Written task: Put every line of the records below into a Markdown table with two columns, Row and Line. Give each line its row number and leave out blank lines.

Material for this exercise:
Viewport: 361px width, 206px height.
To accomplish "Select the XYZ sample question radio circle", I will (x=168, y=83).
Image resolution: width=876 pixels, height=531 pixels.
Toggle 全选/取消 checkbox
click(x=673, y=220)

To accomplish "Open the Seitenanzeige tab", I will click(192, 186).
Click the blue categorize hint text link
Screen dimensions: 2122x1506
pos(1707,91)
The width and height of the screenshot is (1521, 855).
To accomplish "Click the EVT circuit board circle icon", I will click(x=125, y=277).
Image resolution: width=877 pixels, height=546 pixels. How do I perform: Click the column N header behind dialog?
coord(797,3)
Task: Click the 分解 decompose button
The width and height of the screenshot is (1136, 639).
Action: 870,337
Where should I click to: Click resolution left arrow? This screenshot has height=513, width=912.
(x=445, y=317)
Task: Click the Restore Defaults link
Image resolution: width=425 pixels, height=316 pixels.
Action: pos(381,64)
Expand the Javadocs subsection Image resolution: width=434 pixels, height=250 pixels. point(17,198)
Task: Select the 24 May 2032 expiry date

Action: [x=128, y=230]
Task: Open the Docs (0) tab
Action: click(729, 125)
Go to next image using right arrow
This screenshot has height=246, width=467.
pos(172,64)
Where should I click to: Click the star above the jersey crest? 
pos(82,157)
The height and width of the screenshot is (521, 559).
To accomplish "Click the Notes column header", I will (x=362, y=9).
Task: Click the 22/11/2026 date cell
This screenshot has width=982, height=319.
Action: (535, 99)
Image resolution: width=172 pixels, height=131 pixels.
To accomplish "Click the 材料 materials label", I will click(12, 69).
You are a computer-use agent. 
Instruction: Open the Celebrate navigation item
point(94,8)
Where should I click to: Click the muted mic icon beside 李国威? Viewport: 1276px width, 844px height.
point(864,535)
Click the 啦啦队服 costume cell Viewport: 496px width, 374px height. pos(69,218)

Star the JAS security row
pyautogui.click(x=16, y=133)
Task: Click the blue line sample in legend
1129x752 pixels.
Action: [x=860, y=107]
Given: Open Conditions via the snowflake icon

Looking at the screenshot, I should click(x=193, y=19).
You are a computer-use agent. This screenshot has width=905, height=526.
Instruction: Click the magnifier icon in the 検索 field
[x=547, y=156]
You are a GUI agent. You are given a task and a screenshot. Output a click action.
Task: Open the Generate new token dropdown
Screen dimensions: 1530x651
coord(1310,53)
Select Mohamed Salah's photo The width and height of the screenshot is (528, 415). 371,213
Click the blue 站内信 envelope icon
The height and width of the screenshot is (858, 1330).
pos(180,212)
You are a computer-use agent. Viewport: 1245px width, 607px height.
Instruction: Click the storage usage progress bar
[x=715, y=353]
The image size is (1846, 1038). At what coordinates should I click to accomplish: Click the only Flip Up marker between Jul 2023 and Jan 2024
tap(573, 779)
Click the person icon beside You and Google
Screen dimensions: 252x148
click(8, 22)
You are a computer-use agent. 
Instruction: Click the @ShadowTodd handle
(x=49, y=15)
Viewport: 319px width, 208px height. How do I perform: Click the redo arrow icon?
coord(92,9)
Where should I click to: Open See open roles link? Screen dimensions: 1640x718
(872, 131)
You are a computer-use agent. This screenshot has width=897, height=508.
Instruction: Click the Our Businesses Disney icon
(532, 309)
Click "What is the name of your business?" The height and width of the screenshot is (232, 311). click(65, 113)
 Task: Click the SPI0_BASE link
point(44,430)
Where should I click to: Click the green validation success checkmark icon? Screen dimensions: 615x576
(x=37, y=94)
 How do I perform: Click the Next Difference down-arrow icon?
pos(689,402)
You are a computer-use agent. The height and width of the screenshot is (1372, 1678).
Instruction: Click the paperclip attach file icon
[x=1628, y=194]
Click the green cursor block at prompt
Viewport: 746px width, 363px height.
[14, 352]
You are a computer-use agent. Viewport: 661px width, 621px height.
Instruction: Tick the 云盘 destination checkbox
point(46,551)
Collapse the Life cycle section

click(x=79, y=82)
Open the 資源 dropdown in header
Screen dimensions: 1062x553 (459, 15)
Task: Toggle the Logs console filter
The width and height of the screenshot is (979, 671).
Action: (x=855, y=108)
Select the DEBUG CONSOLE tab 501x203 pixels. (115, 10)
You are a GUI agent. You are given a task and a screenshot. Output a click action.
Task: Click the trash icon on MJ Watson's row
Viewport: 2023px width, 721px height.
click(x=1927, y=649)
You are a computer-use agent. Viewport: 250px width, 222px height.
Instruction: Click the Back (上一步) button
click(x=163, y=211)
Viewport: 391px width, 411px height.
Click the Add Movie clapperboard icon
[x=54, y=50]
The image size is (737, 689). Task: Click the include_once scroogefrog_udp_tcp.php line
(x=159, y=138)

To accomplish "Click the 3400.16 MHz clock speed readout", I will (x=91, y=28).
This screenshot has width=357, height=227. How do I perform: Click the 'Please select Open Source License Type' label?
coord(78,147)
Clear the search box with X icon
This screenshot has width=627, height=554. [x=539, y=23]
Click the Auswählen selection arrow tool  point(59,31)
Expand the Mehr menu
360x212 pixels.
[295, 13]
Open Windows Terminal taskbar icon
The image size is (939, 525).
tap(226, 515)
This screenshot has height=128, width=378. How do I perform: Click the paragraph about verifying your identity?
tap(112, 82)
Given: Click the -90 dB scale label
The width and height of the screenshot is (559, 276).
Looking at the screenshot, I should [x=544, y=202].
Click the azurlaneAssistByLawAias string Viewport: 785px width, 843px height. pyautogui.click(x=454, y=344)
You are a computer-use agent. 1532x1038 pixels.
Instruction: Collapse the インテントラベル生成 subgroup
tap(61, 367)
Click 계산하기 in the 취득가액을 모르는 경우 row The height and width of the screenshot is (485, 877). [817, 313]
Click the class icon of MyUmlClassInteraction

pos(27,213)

Result:
| Row | Line |
|---|---|
| 1 | Viewport: 361px width, 206px height. |
| 2 | To accomplish "Select the XYZ sample question radio circle", I will (x=168, y=83). |
| 3 | Image resolution: width=876 pixels, height=531 pixels. |
| 4 | Toggle 全选/取消 checkbox |
| 5 | click(x=673, y=220) |
| 6 | To accomplish "Open the Seitenanzeige tab", I will click(192, 186). |
| 7 | Click the blue categorize hint text link |
| 8 | Screen dimensions: 2122x1506 |
| 9 | pos(1707,91) |
| 10 | The width and height of the screenshot is (1521, 855). |
| 11 | To accomplish "Click the EVT circuit board circle icon", I will click(x=125, y=277). |
| 12 | Image resolution: width=877 pixels, height=546 pixels. How do I perform: Click the column N header behind dialog? |
| 13 | coord(797,3) |
| 14 | Task: Click the 分解 decompose button |
| 15 | The width and height of the screenshot is (1136, 639). |
| 16 | Action: 870,337 |
| 17 | Where should I click to: Click resolution left arrow? This screenshot has height=513, width=912. |
| 18 | (x=445, y=317) |
| 19 | Task: Click the Restore Defaults link |
| 20 | Image resolution: width=425 pixels, height=316 pixels. |
| 21 | Action: pos(381,64) |
| 22 | Expand the Javadocs subsection Image resolution: width=434 pixels, height=250 pixels. point(17,198) |
| 23 | Task: Select the 24 May 2032 expiry date |
| 24 | Action: [x=128, y=230] |
| 25 | Task: Open the Docs (0) tab |
| 26 | Action: click(729, 125) |
| 27 | Go to next image using right arrow |
| 28 | This screenshot has height=246, width=467. |
| 29 | pos(172,64) |
| 30 | Where should I click to: Click the star above the jersey crest?  |
| 31 | pos(82,157) |
| 32 | The height and width of the screenshot is (521, 559). |
| 33 | To accomplish "Click the Notes column header", I will (x=362, y=9). |
| 34 | Task: Click the 22/11/2026 date cell |
| 35 | This screenshot has width=982, height=319. |
| 36 | Action: (535, 99) |
| 37 | Image resolution: width=172 pixels, height=131 pixels. |
| 38 | To accomplish "Click the 材料 materials label", I will click(12, 69). |
| 39 | You are a computer-use agent.  |
| 40 | Instruction: Open the Celebrate navigation item |
| 41 | point(94,8) |
| 42 | Where should I click to: Click the muted mic icon beside 李国威? Viewport: 1276px width, 844px height. |
| 43 | point(864,535) |
| 44 | Click the 啦啦队服 costume cell Viewport: 496px width, 374px height. pos(69,218) |
| 45 | Star the JAS security row |
| 46 | pyautogui.click(x=16, y=133) |
| 47 | Task: Click the blue line sample in legend |
| 48 | 1129x752 pixels. |
| 49 | Action: [x=860, y=107] |
| 50 | Given: Open Conditions via the snowflake icon |
| 51 | Looking at the screenshot, I should click(x=193, y=19). |
| 52 | You are a computer-use agent. This screenshot has width=905, height=526. |
| 53 | Instruction: Click the magnifier icon in the 検索 field |
| 54 | [x=547, y=156] |
| 55 | You are a GUI agent. You are given a task and a screenshot. Output a click action. |
| 56 | Task: Open the Generate new token dropdown |
| 57 | Screen dimensions: 1530x651 |
| 58 | coord(1310,53) |
| 59 | Select Mohamed Salah's photo The width and height of the screenshot is (528, 415). 371,213 |
| 60 | Click the blue 站内信 envelope icon |
| 61 | The height and width of the screenshot is (858, 1330). |
| 62 | pos(180,212) |
| 63 | You are a computer-use agent. Viewport: 1245px width, 607px height. |
| 64 | Instruction: Click the storage usage progress bar |
| 65 | [x=715, y=353] |
| 66 | The image size is (1846, 1038). At what coordinates should I click to accomplish: Click the only Flip Up marker between Jul 2023 and Jan 2024 |
| 67 | tap(573, 779) |
| 68 | Click the person icon beside You and Google |
| 69 | Screen dimensions: 252x148 |
| 70 | click(8, 22) |
| 71 | You are a computer-use agent.  |
| 72 | Instruction: Click the @ShadowTodd handle |
| 73 | (x=49, y=15) |
| 74 | Viewport: 319px width, 208px height. How do I perform: Click the redo arrow icon? |
| 75 | coord(92,9) |
| 76 | Where should I click to: Open See open roles link? Screen dimensions: 1640x718 |
| 77 | (872, 131) |
| 78 | You are a computer-use agent. This screenshot has width=897, height=508. |
| 79 | Instruction: Click the Our Businesses Disney icon |
| 80 | (532, 309) |
| 81 | Click "What is the name of your business?" The height and width of the screenshot is (232, 311). click(65, 113) |
| 82 |  Task: Click the SPI0_BASE link |
| 83 | point(44,430) |
| 84 | Where should I click to: Click the green validation success checkmark icon? Screen dimensions: 615x576 |
| 85 | (x=37, y=94) |
| 86 |  How do I perform: Click the Next Difference down-arrow icon? |
| 87 | pos(689,402) |
| 88 | You are a computer-use agent. The height and width of the screenshot is (1372, 1678). |
| 89 | Instruction: Click the paperclip attach file icon |
| 90 | [x=1628, y=194] |
| 91 | Click the green cursor block at prompt |
| 92 | Viewport: 746px width, 363px height. |
| 93 | [14, 352] |
| 94 | You are a computer-use agent. Viewport: 661px width, 621px height. |
| 95 | Instruction: Tick the 云盘 destination checkbox |
| 96 | point(46,551) |
| 97 | Collapse the Life cycle section |
| 98 | click(x=79, y=82) |
| 99 | Open the 資源 dropdown in header |
| 100 | Screen dimensions: 1062x553 (459, 15) |
| 101 | Task: Toggle the Logs console filter |
| 102 | The width and height of the screenshot is (979, 671). |
| 103 | Action: (x=855, y=108) |
| 104 | Select the DEBUG CONSOLE tab 501x203 pixels. (115, 10) |
| 105 | You are a GUI agent. You are given a task and a screenshot. Output a click action. |
| 106 | Task: Click the trash icon on MJ Watson's row |
| 107 | Viewport: 2023px width, 721px height. |
| 108 | click(x=1927, y=649) |
| 109 | You are a computer-use agent. Viewport: 250px width, 222px height. |
| 110 | Instruction: Click the Back (上一步) button |
| 111 | click(x=163, y=211) |
| 112 | Viewport: 391px width, 411px height. |
| 113 | Click the Add Movie clapperboard icon |
| 114 | [x=54, y=50] |
| 115 | The image size is (737, 689). Task: Click the include_once scroogefrog_udp_tcp.php line |
| 116 | (x=159, y=138) |
| 117 | To accomplish "Click the 3400.16 MHz clock speed readout", I will (x=91, y=28). |
| 118 | This screenshot has width=357, height=227. How do I perform: Click the 'Please select Open Source License Type' label? |
| 119 | coord(78,147) |
| 120 | Clear the search box with X icon |
| 121 | This screenshot has width=627, height=554. [x=539, y=23] |
| 122 | Click the Auswählen selection arrow tool  point(59,31) |
| 123 | Expand the Mehr menu |
| 124 | 360x212 pixels. |
| 125 | [295, 13] |
| 126 | Open Windows Terminal taskbar icon |
| 127 | The image size is (939, 525). |
| 128 | tap(226, 515) |
| 129 | This screenshot has height=128, width=378. How do I perform: Click the paragraph about verifying your identity? |
| 130 | tap(112, 82) |
| 131 | Given: Click the -90 dB scale label |
| 132 | The width and height of the screenshot is (559, 276). |
| 133 | Looking at the screenshot, I should [x=544, y=202]. |
| 134 | Click the azurlaneAssistByLawAias string Viewport: 785px width, 843px height. pyautogui.click(x=454, y=344) |
| 135 | You are a computer-use agent. 1532x1038 pixels. |
| 136 | Instruction: Collapse the インテントラベル生成 subgroup |
| 137 | tap(61, 367) |
| 138 | Click 계산하기 in the 취득가액을 모르는 경우 row The height and width of the screenshot is (485, 877). [817, 313] |
| 139 | Click the class icon of MyUmlClassInteraction |
| 140 | pos(27,213) |